Please copy every line of the listing below word for word, from its first line through its last.

Dataset records:
============

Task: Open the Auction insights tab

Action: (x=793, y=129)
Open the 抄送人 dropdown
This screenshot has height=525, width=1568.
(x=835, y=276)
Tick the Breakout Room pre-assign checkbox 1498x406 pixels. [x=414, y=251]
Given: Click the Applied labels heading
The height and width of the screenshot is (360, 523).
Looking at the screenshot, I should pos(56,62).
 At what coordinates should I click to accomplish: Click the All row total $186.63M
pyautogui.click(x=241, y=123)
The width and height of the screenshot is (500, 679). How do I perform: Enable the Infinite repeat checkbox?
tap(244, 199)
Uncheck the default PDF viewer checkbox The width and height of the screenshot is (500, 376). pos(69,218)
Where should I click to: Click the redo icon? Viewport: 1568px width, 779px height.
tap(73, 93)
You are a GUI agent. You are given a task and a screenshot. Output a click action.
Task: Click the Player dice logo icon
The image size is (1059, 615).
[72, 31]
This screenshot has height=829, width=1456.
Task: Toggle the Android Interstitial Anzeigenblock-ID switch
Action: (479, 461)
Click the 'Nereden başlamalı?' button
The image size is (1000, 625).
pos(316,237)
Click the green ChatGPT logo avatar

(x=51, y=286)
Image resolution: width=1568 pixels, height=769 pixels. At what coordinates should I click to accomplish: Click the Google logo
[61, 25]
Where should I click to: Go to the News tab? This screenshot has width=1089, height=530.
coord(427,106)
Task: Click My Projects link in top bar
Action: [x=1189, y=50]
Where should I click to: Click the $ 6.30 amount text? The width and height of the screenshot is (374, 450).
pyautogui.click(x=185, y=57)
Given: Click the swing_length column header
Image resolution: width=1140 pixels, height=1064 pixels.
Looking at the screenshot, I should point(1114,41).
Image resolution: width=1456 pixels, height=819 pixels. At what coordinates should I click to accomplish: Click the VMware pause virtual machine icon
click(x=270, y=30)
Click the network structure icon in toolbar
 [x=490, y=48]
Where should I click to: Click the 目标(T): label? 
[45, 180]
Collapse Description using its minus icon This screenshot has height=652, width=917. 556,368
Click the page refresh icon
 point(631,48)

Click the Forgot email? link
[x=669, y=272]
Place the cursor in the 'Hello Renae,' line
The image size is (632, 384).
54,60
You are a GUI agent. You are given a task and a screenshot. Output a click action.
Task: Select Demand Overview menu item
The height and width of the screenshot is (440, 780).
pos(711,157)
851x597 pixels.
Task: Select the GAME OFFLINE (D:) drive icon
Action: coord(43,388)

============

Full answer:
Task: Open the Auction insights tab

Action: (x=793, y=129)
Open the 抄送人 dropdown
This screenshot has height=525, width=1568.
(x=835, y=276)
Tick the Breakout Room pre-assign checkbox 1498x406 pixels. [x=414, y=251]
Given: Click the Applied labels heading
The height and width of the screenshot is (360, 523).
Looking at the screenshot, I should pos(56,62).
 At what coordinates should I click to accomplish: Click the All row total $186.63M
pyautogui.click(x=241, y=123)
The width and height of the screenshot is (500, 679). How do I perform: Enable the Infinite repeat checkbox?
tap(244, 199)
Uncheck the default PDF viewer checkbox The width and height of the screenshot is (500, 376). pos(69,218)
Where should I click to: Click the redo icon? Viewport: 1568px width, 779px height.
tap(73, 93)
You are a GUI agent. You are given a task and a screenshot. Output a click action.
Task: Click the Player dice logo icon
The image size is (1059, 615).
[72, 31]
This screenshot has height=829, width=1456.
Task: Toggle the Android Interstitial Anzeigenblock-ID switch
Action: (479, 461)
Click the 'Nereden başlamalı?' button
The image size is (1000, 625).
pos(316,237)
Click the green ChatGPT logo avatar

(x=51, y=286)
Image resolution: width=1568 pixels, height=769 pixels. At what coordinates should I click to accomplish: Click the Google logo
[61, 25]
Where should I click to: Go to the News tab? This screenshot has width=1089, height=530.
coord(427,106)
Task: Click My Projects link in top bar
Action: [x=1189, y=50]
Where should I click to: Click the $ 6.30 amount text? The width and height of the screenshot is (374, 450).
pyautogui.click(x=185, y=57)
Given: Click the swing_length column header
Image resolution: width=1140 pixels, height=1064 pixels.
Looking at the screenshot, I should point(1114,41).
Image resolution: width=1456 pixels, height=819 pixels. At what coordinates should I click to accomplish: Click the VMware pause virtual machine icon
click(x=270, y=30)
Click the network structure icon in toolbar
 [x=490, y=48]
Where should I click to: Click the 目标(T): label? 
[45, 180]
Collapse Description using its minus icon This screenshot has height=652, width=917. 556,368
Click the page refresh icon
 point(631,48)

Click the Forgot email? link
[x=669, y=272]
Place the cursor in the 'Hello Renae,' line
The image size is (632, 384).
54,60
You are a GUI agent. You are given a task and a screenshot. Output a click action.
Task: Select Demand Overview menu item
The height and width of the screenshot is (440, 780).
pos(711,157)
851x597 pixels.
Task: Select the GAME OFFLINE (D:) drive icon
Action: coord(43,388)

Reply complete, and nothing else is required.